Contudo, no celular do marido dela, nada foi encontrado até o momento, uma das razões pela qual ele não é considerado suspeito.
Em seu primeiro depoimento à polícia, em 27 de dezembro, o marido disse que a esposa tinha uma relação de altos e baixos com a sogra, como uma espécie de "eletrocardiograma". Entretanto, negou que a esposa fosse capaz de envenenar familiares.
Havia arsênio na comida e água levada ao hospital?
O Instituto-Geral de Perícias (IGP) está com alimentos e itens levados por Deise Moura dos Anjos para a sogra, Zeli dos Anjos, quando ela ainda estava internada no hospital de Torres. São produtos que se somam a uma garrafa d'água, levada no mesmo dia, e que serão analisados para identificar a presença de substâncias que possam causar envenenamento. O IGP espera concluir as primeiras análises ainda esta semana.
A lista de itens sob análise inclui quatro bombons, um pastel, uma garrafa de suco, um canudo, um chiclete, um pacote de biscoito, quatro barras de cereal e um mandolate. Nenhum dos produtos foi consumido ou utilizado por Zeli.
Ela recebeu a visita da nora enquanto estava internada após comer duas fatias de um bolo com uma farinha que continha arsênio. A visita aconteceu no dia 5 de janeiro, no Hospital Nossa Senhora dos Navegantes, em Torres, no Litoral Norte. Zeli recebeu alta no dia 10.
O que vai acontecer com quem vendeu o veneno?
A investigação apontou que Deise comprou arsênio pela internet e recebeu em casa pelos Correios. A nota fiscal da compra foi encontrada no celular dela. No documento, ela usou o nome Deise Marques dos Anjos, trocando seu sobrenome do meio. A polícia diz que ela também usou um CPF falso.
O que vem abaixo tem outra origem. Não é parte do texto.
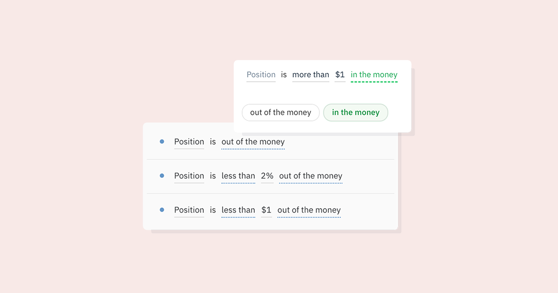This screenshot has height=293, width=558.
Task: Edit the $1 value in the top card
Action: point(340,74)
Segundo a investigação, Deise comprou arsênio quatro vezes em um período de cinco meses. Uma das compras ocorreu antes da morte do sogro — que morreu por envenenamento — e as outras três, antes do encontro familiar que acabou em três mortes, em Torres.
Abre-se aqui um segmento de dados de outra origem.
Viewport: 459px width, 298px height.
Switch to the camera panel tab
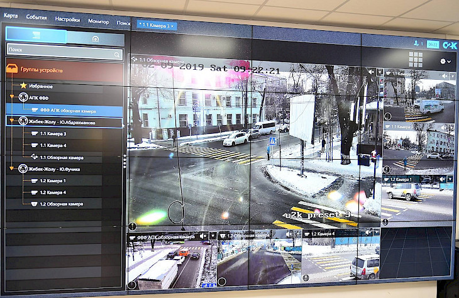[x=95, y=38]
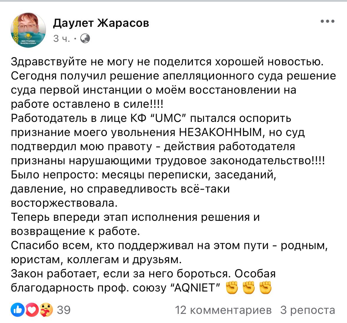The height and width of the screenshot is (323, 347).
Task: Open the list of 39 reactions
Action: pyautogui.click(x=64, y=310)
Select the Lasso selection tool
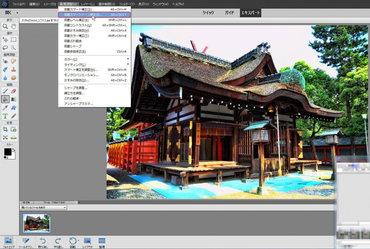The height and width of the screenshot is (249, 370). coord(5,47)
De acordo com o delegado Cleber Lima, uma nova investigação será aberta em torno da empresa que vendeu o arsênio. Contudo, ele não revela se é uma empresa nacional ou estrangeira. Ele também pontua que a discussão sobre a facilidade de acesso a esse tipo de substância é uma discussão a nível nacional.
O arsênio é utilizado para fazer arsênico, veneno para ratos e insetos, tem sua venda proibida no país desde 2005. As principais formas de se obter produtos com alta concentração de arsênio no Brasil são por comercialização clandestina ou em possíveis sobras ainda existentes de produção anterior à proibição.
A suspeita vai seguir presa?
Deise foi presa no dia 5 de janeiro, quando a polícia descobriu as pesquisas em seu celular sobre os efeitos do uso de arsênio.
Ela está detida no Presídio Estadual Feminino de Torres, onde ficará por 30 dias, a contar da data da prisão, por suspeita de triplo homicídio duplamente qualificado por motivo fútil e com emprego de veneno e tripla tentativa de homicídio duplamente qualificada.
A polícia avalia ainda a possibilidade de pedir a prorrogação da prisão temporária da mulher por mais 30 dias.
Contraponto
A reportagem tentou novo contato com a defesa de Deise nesta quarta-feira (15), mas não obteve retorno até esta publicação.
Em nota divulgada na última sexta-feira (10), a defesa de Deise disse que as declarações divulgadas pela polícia em coletiva de imprensa "não foram judicializadas no procedimento sobre o caso", portanto "aguarda a integralidade dos documentos e provas para análise e manifestação".
Nota da defesa na íntegra
O escritório Cassyus Pontes Advocacia representa a defesa de Deise Moura dos Anjos no inquérito em andamento sobre o fato do Bolo, na Comarca de Torres, tendo sido decretada no domingo a prisão temporária da investigada.
Todavia, até o momento, mesmo com o pedido da Defesa deferido pelo judiciário, ainda não houve o acesso ao inquérito judicial.
A família, desde o início, colabora da investigação, inclusive o com depoimento de Deise em delegacia, anterior ao decreto prisional.
Cumpre salientar, que as prisões temporárias possuem caráter investigativo, de coleta de provas, logo ainda restam diversos questionamentos e respostas em aberto neste caso, os quais não foram definidos ou esclarecidos no inquérito.